JPMorgan recently published a report on collateralized swap obligations (CSO) that claims the new hybrid blends the benefits of a managed cash CDO with those of a static synthetic CDO, bringing out the best in both structures.

CSOs essentially combine the arbitrage opportunity and asset management benefits of cashflow CDO technology with the efficiency of the credit derivative market, according to authors Chris Flanagan and Tim Milton. Some of the key differences between a CSO structure and more traditional CDO structures are largely the result of the underlying collateral. A CSO sources collateral credit risk and return from the high-grade credit derivatives market versus traditional funded cash CDOs that are backed by corporate credit obligations or structured finance assets.

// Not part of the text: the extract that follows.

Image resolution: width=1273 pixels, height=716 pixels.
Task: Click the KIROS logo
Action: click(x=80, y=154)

While many aspects of the CSO are almost identical to the now-common static synthetic CDO, CSOs have several unique characteristics. Regarding credit enhancement, CSOs typically have the ability to trap excess spread, where other CDOs usually offer subordination as their main source of enhancement. CSOs also might have overcollateralization and interest coverage triggers, which are typically found only in 100% funded CDOs.

Managers have flexibility in CSOs versus the traditional static synthetic CDO. Managers in CSOs have the ability to short credit and have a one- to two-year workout period following a credit event; CSOs are expected to use current standard ISDA documentation, where a credit event is considered (i) Failure to pay, (ii) Bankruptcy, or a (iii) Restructuring.

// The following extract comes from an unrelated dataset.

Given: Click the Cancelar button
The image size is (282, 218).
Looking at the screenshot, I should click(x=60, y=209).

Managed cash CDOs, meanwhile, are generally restricted to going long credit and typically have a one-year workout period following a default.

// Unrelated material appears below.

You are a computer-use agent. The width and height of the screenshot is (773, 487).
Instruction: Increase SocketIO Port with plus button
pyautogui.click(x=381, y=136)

CSOs are almost identical to the static synthetic CDO in that they both offer an immediate ramp-up and a cost of funds of between 20 to 30 basis points versus a three- to six-month ramp-up and a 65 to 85 basis point cost of funds in managed cashflow CDOs. JPM expects to see the CSO market grow rapidly over the next two years, but expects some impediments to that growth due to a limited universe of traded names and an expected decrease in arbitrage opportunities as the product becomes more common. To date, no CSOs have visibly priced, but it is rumored JPMorgan has at least one mandate.